Annette Pehnts Reiseroman „Alles was Sie sehen ist neu“ ist exakt zu dem Zeitpunkt erschienen, als „Corona“ unsere Bewegungsfreiheit beschnitten hat. Und doch könnte es so nicht besser passen. Denn während wir um diese Zeit normalerweise bereits unsere Koffer packen, Rücksäcke schnüren und nach preisgünstigen Flugreisen ins Ausland fahnden, müssen wir uns an den Gedanken gewöhnen, dass wir dieses Jahr zuhause bleiben werden. Und haben damit vielleicht die Zeit gewonnen, mit der Lektüre dieses Romans über das Reisen in fremde Länder nachzudenken.  Wie jedes Jahr begleitet die Ich-Erzählerin des Romans ihren alten Vater auf die gemeinsame Bildungs- und Gruppenreise. Der Vater lädt ein, also sucht der Vater aus. Diesmal hat er sich für „Kirthan“, in dem wir China zu erkennen glauben, entschieden. Im ersten Kapitel begleiten wir Vater und Tochter inmitten einer bunt gewürfelten Reisegruppe   durch die ersten zwei Tage in Kirthans Hauptstadt. Es sind anstrengende Tage zwischen leicht entflammbarer Gruppendynamik und dem ermüdenden Abgleichen von Wissen, Hörensagen und tatsächlich Gesehenem. Ein Dschungel von Eindrücken, der sich jedem Ordnungsversuch entzieht. Und keine Hilfe von Nime, dem undurchschaubaren einheimischen Reiseleiter. Verwirrt und erschöpft schläft die Erzählerin ein.

Völlig unerwartet betreten wir in den nun folgenden Kapiteln eine andere Welt mit anderem Personal. In sechs Erzählungen entfaltet sich eine Geschichte, die um die einzige Figur kreist, die wir bereits kennen: Nime, ein kleiner Junge, der in einem Dorf aufwächst, später auf die höhere Schule geht und über verschlungene Wege Touristenführer in Kirthans Hauptstadt wird. 

Im achten Kapitel treffen wir wieder auf die Reisegruppe, die an diesem Morgen aber fassungslos ist: Reiseleiter Nime taucht nicht auf….

Annette Pehnt ist ein inspirierender Roman gelungen. Gekonnt spielt sie mit Erwartungen, die sie nicht erfüllen will. Sie arbeitet mit Erzählkonventionen, die sie gezielt bricht. Und sie hat den Mut, bei ihren Lesern Lust am Nachdenken und Fantasieren vorauszusetzen. Ein knapper Stil und Bilder, die aus feinster Beobachtung heraus entstehen, sind dafür die passenden literarischen Mittel. 

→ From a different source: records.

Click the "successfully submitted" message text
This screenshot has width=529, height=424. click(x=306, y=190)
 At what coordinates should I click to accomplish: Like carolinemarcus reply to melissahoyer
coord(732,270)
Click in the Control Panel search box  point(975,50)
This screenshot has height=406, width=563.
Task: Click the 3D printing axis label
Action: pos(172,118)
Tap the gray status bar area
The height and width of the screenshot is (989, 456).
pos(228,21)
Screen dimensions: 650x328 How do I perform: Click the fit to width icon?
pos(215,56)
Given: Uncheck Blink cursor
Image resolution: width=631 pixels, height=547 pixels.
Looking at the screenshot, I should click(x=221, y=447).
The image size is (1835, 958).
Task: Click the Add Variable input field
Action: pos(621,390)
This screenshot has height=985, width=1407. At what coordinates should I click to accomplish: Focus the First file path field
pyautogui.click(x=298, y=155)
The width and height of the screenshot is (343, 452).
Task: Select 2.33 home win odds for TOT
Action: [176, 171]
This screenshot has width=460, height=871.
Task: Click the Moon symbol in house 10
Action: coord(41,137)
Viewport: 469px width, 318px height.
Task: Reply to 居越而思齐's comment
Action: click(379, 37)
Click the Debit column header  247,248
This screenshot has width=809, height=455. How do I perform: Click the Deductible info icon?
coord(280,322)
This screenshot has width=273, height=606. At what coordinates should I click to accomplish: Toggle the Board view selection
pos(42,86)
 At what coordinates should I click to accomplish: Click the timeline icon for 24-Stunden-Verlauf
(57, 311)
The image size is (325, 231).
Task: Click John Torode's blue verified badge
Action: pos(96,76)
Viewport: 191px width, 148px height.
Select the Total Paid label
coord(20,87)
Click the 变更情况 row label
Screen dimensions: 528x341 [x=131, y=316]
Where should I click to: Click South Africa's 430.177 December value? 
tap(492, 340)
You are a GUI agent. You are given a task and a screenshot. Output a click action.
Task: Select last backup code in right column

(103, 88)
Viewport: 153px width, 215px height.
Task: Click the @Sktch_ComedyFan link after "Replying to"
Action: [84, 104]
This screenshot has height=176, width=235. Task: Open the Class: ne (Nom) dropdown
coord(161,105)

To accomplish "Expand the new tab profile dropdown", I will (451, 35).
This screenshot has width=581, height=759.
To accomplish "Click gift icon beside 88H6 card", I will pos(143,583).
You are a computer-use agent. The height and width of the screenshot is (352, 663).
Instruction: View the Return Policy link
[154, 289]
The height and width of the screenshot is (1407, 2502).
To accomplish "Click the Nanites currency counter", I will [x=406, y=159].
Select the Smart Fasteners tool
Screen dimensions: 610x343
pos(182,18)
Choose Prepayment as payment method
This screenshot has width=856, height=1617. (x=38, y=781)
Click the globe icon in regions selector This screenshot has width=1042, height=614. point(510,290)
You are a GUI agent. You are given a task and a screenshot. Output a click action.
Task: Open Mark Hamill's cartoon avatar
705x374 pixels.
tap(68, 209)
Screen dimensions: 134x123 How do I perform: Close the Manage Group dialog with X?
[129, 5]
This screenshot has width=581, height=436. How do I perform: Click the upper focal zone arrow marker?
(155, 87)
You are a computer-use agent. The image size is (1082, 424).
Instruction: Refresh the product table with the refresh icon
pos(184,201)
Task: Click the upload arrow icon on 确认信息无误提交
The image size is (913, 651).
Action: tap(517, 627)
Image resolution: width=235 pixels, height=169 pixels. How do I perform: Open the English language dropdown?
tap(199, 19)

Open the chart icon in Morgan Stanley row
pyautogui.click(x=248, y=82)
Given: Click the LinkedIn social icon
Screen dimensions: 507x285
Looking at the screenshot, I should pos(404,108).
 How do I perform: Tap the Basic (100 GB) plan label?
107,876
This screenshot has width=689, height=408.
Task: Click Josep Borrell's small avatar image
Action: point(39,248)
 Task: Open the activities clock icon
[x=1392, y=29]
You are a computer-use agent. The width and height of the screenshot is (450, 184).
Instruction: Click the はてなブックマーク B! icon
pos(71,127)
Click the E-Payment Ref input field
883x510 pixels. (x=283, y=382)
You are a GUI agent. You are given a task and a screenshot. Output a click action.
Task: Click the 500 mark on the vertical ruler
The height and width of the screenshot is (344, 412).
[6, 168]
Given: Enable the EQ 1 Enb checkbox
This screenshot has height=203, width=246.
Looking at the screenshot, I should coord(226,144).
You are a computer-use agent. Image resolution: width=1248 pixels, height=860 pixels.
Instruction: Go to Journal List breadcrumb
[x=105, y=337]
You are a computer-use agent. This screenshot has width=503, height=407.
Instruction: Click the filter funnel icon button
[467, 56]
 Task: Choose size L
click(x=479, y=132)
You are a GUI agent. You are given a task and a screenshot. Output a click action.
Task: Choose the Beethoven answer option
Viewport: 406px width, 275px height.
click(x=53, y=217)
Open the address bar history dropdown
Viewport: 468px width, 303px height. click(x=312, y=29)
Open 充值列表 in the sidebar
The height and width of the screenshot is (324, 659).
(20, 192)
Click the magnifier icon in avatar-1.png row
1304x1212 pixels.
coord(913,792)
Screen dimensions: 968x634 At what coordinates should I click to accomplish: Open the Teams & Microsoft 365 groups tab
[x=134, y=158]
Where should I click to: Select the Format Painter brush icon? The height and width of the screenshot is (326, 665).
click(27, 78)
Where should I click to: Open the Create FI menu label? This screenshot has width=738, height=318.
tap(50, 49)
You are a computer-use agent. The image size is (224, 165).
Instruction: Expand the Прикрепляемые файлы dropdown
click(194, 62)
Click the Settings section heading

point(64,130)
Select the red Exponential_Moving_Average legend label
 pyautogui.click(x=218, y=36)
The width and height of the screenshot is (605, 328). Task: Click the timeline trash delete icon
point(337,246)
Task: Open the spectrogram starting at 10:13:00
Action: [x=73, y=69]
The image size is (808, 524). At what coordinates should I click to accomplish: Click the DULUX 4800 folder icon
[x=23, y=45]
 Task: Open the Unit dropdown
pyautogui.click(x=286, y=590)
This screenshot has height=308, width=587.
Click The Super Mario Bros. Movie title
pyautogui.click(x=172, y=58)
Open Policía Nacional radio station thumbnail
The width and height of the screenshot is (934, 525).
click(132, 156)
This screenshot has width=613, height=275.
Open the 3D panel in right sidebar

Langsames Lesen tut Literatur immer gut. Bei Annette Pehnt gilt dieser Grundsatz jedoch ganz besonders: Nur in der Ruhe entfalten sich ihre Skizzen zu Geschichten des Lebens. Und um die geht es der Autorin. „Die Menschen brauchen Geschichten“, stellt dann auch die heimliche Hauptfigur des Romans, der geliebte, kunstsinnige und gebildete Vater der Erzählerin fest. Denn alles Wissen ist nutzlos, wenn wir es nicht erzählend in unser Leben holen. Das gilt nicht nur auf Reisen, sondern auch zuhause.